September 12, 2009

CEQA Stuff and the Land Swap

I realize that the last several posts have been about the Extravaganza, and fair enough. But the purpose of this blog was for it to be an information sharing platform. In that vein, I'm hearing a lot of questions about the "CEQA stuff" surrounding the land swap, so I'm taking a "TV timeout" to steer back to the mission of the blog.

The City of Long Beach declared that the land swap was "categorically exempt" under CEQA. Whether or not that was the right decision isn't my call to make; I simply don't know enough about the action. However, I do understand the process, which I can (hopefully) explain.

The City filed a Notice of Exemption (NOE). An NOE is defined in CEQA guideline 15374. In CEQA, this "starts a clock" under which a party may bring legal action. CEQA has a very clearly defined statute of limitations. CEQA 15062(d) states, "The filing of a [NOE] and the posting on the list of notices start a 35 day statute of limitations period on legal challenges to the agency's decision that the project is exempt from CEQA. If a NOE is not filed, a 180 day statute of limitations will apply."

As I understand it, the 35 days was up on Sept 10. I have not seen the NOE, nor do I know when exactly it was filed.
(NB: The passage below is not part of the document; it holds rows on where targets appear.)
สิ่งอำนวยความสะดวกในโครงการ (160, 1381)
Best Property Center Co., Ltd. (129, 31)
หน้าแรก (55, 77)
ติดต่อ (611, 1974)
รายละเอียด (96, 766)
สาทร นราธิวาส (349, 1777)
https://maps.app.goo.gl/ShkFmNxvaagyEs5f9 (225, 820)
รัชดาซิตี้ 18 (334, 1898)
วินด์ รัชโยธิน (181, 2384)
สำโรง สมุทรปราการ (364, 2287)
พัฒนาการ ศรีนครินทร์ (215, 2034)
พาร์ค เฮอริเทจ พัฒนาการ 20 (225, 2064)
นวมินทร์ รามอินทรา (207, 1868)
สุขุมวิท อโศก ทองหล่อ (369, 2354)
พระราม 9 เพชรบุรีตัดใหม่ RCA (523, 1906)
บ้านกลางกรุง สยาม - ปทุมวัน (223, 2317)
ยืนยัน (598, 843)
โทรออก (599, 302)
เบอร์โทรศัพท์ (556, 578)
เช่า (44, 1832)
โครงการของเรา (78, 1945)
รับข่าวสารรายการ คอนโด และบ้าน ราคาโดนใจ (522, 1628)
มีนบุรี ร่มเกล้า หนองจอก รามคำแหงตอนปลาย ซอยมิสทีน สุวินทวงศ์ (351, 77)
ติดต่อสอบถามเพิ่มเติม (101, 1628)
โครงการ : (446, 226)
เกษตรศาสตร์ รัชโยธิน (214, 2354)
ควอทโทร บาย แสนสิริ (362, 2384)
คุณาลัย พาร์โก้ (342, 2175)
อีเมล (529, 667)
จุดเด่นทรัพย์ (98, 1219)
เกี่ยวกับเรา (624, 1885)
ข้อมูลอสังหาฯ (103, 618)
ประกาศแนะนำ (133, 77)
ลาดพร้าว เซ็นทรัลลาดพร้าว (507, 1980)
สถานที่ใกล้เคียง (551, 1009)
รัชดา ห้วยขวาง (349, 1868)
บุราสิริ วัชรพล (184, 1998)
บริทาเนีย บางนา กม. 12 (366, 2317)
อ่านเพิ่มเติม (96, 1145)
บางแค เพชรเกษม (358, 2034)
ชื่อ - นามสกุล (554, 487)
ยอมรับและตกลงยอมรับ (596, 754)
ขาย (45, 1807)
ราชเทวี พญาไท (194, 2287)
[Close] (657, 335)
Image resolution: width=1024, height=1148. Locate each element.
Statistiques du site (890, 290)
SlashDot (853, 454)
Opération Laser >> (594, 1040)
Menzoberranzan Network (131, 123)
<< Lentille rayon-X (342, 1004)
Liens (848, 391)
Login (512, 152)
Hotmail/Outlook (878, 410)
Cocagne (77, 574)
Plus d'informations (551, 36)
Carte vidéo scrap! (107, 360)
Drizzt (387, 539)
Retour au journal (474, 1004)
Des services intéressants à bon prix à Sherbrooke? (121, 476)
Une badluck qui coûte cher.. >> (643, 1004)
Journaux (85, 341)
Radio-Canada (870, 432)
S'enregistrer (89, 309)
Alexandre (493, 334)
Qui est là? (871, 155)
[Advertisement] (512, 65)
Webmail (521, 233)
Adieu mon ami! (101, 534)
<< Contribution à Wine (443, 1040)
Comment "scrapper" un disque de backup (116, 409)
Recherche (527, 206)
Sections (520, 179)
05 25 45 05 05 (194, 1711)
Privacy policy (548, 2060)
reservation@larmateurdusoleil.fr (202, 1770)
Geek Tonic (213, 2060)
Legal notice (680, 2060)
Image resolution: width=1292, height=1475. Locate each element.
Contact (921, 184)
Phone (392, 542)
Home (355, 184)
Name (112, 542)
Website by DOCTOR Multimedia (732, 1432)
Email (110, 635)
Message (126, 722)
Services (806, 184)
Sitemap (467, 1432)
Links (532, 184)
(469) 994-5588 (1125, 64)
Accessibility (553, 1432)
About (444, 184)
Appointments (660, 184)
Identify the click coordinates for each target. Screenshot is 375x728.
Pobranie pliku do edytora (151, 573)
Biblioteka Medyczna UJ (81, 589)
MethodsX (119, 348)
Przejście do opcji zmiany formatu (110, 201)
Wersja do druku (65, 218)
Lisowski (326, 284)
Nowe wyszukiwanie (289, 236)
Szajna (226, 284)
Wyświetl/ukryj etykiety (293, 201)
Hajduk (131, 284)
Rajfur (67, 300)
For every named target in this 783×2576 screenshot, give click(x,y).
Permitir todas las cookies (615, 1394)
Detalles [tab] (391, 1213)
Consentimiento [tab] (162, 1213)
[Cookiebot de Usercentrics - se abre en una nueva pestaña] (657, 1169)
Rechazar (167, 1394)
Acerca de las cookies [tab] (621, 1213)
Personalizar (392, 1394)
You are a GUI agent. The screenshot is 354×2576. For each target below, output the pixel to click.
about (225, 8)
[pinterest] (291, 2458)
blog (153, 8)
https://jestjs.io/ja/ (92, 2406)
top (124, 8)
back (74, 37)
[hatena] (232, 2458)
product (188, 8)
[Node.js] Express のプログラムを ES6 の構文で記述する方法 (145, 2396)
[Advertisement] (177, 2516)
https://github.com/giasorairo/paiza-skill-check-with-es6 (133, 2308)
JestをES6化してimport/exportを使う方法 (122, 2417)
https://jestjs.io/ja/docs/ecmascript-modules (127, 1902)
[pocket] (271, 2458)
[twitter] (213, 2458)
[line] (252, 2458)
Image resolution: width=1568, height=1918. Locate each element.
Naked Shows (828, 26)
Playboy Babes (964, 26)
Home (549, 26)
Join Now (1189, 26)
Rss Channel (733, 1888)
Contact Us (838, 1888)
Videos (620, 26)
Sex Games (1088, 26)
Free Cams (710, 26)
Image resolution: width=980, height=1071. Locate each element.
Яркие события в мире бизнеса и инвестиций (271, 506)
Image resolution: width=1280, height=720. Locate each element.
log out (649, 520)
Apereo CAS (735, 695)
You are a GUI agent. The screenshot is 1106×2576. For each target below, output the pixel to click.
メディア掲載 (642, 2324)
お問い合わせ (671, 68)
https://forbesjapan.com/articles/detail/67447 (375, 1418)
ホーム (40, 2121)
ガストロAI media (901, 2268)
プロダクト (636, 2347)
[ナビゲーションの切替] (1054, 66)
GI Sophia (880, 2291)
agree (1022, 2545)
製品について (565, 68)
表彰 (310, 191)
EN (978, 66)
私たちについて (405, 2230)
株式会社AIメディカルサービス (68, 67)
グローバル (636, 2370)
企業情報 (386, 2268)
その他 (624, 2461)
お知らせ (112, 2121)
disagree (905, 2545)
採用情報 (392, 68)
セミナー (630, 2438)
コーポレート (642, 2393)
Secondly, filing of a NOE for the swap and expiration of the timeframe to bring legal action do not preclude future environmental review on the subject lands. Should a project (or mitigation for another project) be proposed on the wetlands parcel in the future, the appropriate level of environmental review should be conducted at the time of proposal.

In other words, that a NOE was filed for the swap itself, does not mean that a road proposed (either directly or as mitigation) through the wetlands "escapes" subsequent environmental review. Granted, it could be tried, but I just don't think it is a very defensible position (my opinion).

In any event, I hope the above is clarifying.